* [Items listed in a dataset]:
────────────────

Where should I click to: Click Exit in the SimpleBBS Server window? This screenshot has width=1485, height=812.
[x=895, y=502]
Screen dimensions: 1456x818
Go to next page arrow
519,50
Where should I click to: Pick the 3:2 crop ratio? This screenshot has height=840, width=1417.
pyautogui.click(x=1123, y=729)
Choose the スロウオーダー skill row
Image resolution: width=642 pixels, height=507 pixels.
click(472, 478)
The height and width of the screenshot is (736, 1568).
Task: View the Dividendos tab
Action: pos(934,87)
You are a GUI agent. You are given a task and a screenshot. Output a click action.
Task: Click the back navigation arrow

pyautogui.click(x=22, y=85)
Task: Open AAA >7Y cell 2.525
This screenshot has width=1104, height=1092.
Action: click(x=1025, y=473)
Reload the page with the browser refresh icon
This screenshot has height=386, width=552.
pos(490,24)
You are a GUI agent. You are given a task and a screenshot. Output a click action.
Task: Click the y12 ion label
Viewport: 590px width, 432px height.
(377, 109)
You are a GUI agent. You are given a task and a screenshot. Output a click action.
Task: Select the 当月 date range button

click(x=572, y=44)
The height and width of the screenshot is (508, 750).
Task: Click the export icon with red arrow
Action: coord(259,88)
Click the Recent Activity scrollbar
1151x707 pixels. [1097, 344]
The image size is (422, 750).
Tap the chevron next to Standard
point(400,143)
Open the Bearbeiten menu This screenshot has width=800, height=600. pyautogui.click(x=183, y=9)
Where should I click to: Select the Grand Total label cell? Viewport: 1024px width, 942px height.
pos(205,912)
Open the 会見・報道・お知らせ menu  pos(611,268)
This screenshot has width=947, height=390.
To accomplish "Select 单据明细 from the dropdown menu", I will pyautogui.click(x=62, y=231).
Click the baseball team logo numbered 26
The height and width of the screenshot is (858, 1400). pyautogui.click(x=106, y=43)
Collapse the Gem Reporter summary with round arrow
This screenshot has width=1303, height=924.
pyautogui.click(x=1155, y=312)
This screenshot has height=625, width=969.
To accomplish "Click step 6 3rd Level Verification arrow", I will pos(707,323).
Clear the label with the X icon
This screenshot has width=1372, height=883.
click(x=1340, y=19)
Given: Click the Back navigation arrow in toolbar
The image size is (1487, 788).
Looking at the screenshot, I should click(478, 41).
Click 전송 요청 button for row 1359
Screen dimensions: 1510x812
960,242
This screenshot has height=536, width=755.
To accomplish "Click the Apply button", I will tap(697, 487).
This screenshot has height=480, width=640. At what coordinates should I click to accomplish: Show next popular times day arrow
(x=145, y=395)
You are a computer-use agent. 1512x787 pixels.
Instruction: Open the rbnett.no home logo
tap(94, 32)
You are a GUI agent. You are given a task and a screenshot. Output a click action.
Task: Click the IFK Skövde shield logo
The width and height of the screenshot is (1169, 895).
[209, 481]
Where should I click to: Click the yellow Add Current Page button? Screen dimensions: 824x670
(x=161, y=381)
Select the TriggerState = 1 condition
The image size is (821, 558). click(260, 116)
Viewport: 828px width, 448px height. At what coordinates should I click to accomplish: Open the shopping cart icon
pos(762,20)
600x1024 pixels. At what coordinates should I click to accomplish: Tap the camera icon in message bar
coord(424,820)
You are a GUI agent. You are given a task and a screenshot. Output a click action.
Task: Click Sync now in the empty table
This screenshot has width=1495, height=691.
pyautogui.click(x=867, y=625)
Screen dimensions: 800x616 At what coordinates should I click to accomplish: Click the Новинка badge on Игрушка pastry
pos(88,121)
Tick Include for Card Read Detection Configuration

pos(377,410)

────────────────

* [Action item]:
Transcribe exactly, and only, the lines from the one bearing "Task: Click Sync now in the empty table" through the last line of the entries, counting both.

* [Answer space]:
Task: Click Sync now in the empty table
This screenshot has width=1495, height=691.
pyautogui.click(x=867, y=625)
Screen dimensions: 800x616 At what coordinates should I click to accomplish: Click the Новинка badge on Игрушка pastry
pos(88,121)
Tick Include for Card Read Detection Configuration

pos(377,410)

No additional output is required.